Design, Synthesis, and Molecular Profiling of Pyrimidine-Furan Derivatives Targeting EGFRWT, EGFRT790M, and EGFRL858R/T790M/C797S in NSCLC: In Vitro and In Silico Evaluation

Epidermal growth factor receptor (EGFR) mutations, especially in non-small cell lung Cancer (NSCLC), present significant challenges to targeted therapies due to acquired resistance. This study reports the synthesis and evaluation of a series of 4-(2-substituted-6-(furan-2-yl)pyrimidin-4-yl)-substituted phenyl derivatives as potential Anticancer agents. The compounds were screened using MTT and brine shrimp lethality assays, identifying R2, R10, and R12 as the most potent against NSCLC cell lines, particularly NCI-H522 and NCI-H1975. Compound R12 was most potent and selective against NCI-H522, with an IC₅₀ value of 0.95 ± 0.02 µM as compared to standard afatinib (IC₅₀ = 1.86 ± 0.22 µM).

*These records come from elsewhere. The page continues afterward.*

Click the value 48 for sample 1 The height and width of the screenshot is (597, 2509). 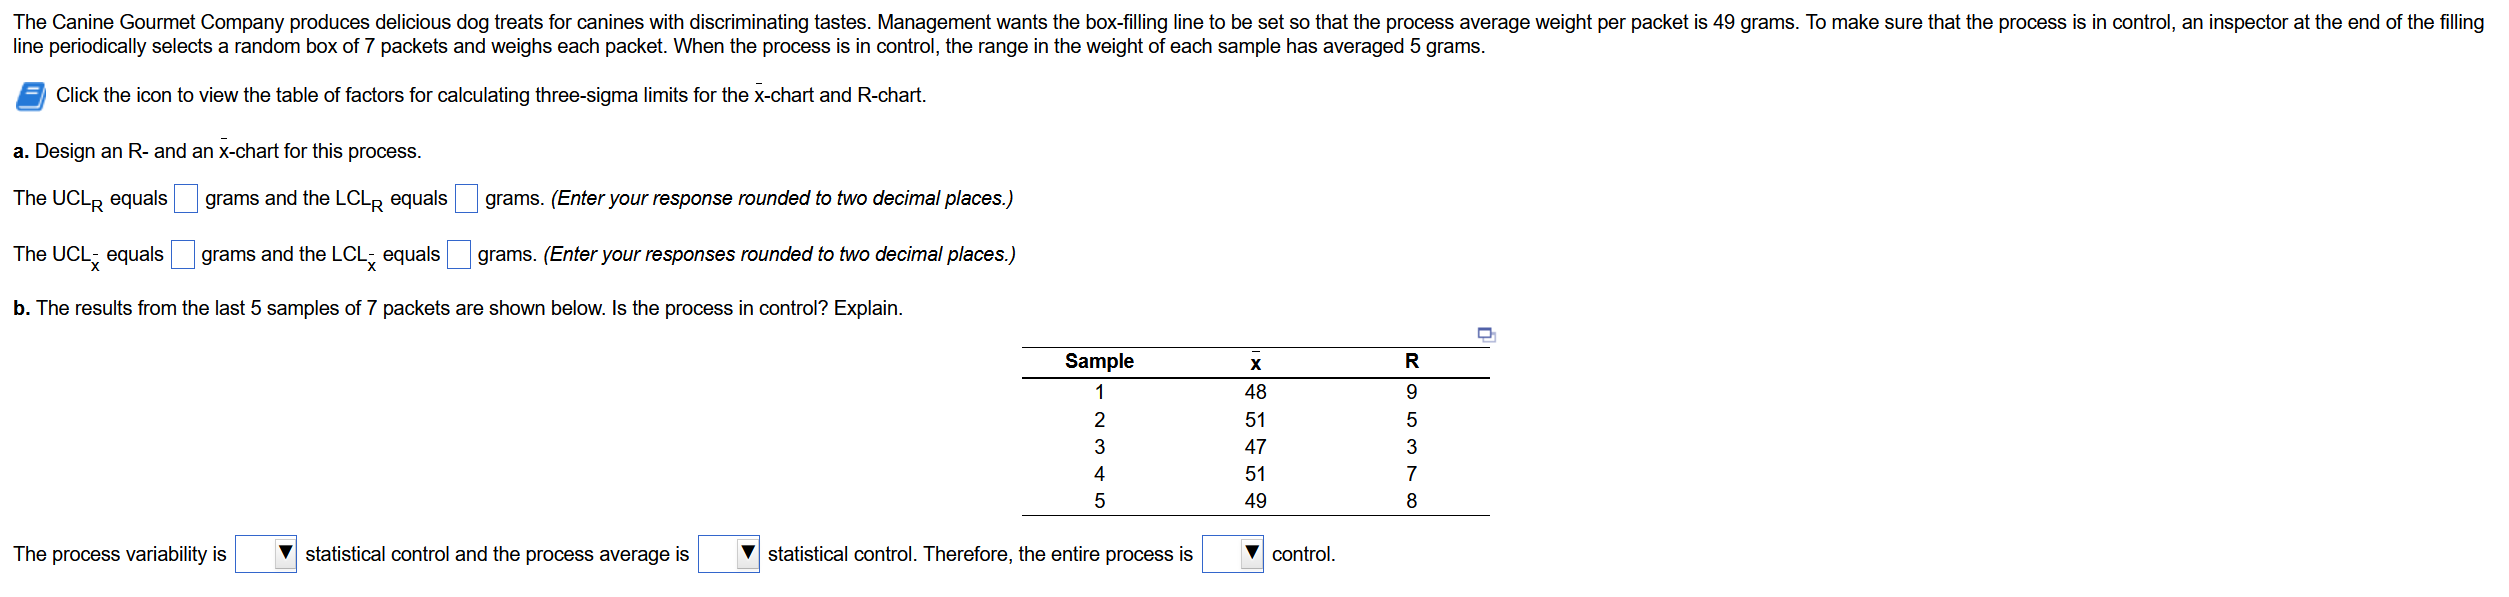click(1257, 392)
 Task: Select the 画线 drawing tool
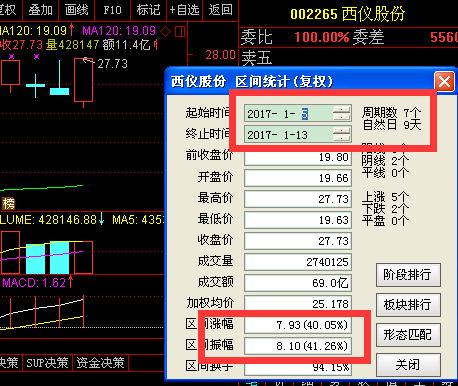(76, 10)
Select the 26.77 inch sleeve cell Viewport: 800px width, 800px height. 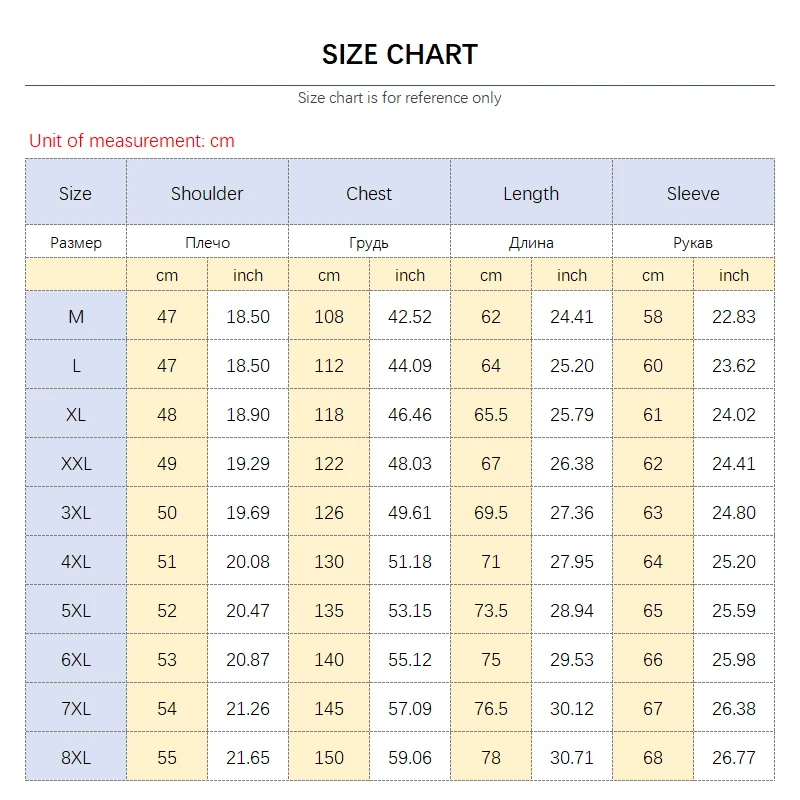click(734, 758)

EGFR inhibition assays confirmed R12 effectiveness with IC₅₀ values of 1.62 ± 0.15 µM, 0.49 ± 0.23 µM, and 0.98 ± 0.02 µM against EGFR^WT, EGFR^T790M, and EGFR^{L858R/T790M/C797S}, respectively. The compound R12 led to the cell cycle arrest in the G2/M and S phase of NCI-H522 cells with an increase in Apoptosis. Molecular docking studies showed R12 high binding affinity (ΔG = -10.2 kcal/mol for EGFR^WT; K_i = 32.73 nM) and significant interactions with key Amino acids in the active site. Molecular dynamics simulations demonstrated stable protein-ligand interactions with low RMSD (0.17-0.27 nm) and significant eigenvalue (1.706 × 10^-4). Compound R12 also exhibited antioxidant properties against DPPH (IC₅₀ = 12.11 ± 8.96 µM) and H₂O₂ (IC₅₀ = 8.89 ± 1.72 µM). Furthermore, DFT analysis and ADMET predictions indicated that R12 possesses favorable physiochemical and pharmacokinetic properties, suggesting high bioavailability and minimal toxicity. These findings emphasize R12 as a promising lead for further preclinical investigation in overcoming EGFR mutations, including the challenging triple mutation.

EGFR; NSCLC; anticancer; molecular dynamics; pyrimidine linked furan.